Work required:
Each line from the one containing "Click the 'Username:'" through the last line of the records below is to be repeated as written, with nothing added.
□ □ □
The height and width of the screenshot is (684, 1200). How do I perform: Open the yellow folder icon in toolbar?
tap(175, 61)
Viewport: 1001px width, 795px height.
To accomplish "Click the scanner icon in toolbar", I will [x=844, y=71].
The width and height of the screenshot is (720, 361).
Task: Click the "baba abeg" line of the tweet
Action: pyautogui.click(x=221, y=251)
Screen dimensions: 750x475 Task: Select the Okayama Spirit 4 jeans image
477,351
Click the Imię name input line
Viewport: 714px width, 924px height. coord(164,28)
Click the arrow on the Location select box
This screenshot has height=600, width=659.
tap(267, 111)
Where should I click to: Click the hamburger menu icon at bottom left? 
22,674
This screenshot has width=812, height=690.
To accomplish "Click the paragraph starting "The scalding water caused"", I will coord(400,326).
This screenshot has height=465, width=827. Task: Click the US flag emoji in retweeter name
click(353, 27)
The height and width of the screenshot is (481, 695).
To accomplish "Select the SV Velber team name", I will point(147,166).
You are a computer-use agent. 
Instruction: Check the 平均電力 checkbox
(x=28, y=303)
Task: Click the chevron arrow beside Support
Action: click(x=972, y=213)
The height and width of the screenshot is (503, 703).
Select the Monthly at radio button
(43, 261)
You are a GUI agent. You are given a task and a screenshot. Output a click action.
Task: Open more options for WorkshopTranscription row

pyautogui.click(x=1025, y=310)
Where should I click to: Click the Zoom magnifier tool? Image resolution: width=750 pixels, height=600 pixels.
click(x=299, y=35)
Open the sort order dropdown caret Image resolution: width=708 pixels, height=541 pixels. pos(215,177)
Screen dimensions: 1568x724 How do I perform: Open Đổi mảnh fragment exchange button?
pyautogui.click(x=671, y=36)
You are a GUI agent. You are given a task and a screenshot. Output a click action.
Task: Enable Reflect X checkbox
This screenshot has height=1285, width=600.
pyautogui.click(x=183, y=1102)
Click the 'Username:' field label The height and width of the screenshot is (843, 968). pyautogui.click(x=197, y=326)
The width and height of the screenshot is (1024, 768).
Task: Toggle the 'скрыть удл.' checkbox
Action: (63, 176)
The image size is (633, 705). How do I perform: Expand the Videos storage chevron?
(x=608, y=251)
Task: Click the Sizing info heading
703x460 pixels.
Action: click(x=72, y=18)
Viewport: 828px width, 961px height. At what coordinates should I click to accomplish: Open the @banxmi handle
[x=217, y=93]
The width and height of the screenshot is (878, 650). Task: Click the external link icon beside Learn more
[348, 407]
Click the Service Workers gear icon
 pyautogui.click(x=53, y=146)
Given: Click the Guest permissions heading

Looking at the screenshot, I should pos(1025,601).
□ □ □
Task result:
Click the 'Username:' field label The height and width of the screenshot is (843, 968). pyautogui.click(x=197, y=326)
The width and height of the screenshot is (1024, 768).
Task: Toggle the 'скрыть удл.' checkbox
Action: (63, 176)
The image size is (633, 705). How do I perform: Expand the Videos storage chevron?
(x=608, y=251)
Task: Click the Sizing info heading
703x460 pixels.
Action: click(x=72, y=18)
Viewport: 828px width, 961px height. At what coordinates should I click to accomplish: Open the @banxmi handle
[x=217, y=93]
The width and height of the screenshot is (878, 650). Task: Click the external link icon beside Learn more
[348, 407]
Click the Service Workers gear icon
 pyautogui.click(x=53, y=146)
Given: Click the Guest permissions heading

Looking at the screenshot, I should pos(1025,601).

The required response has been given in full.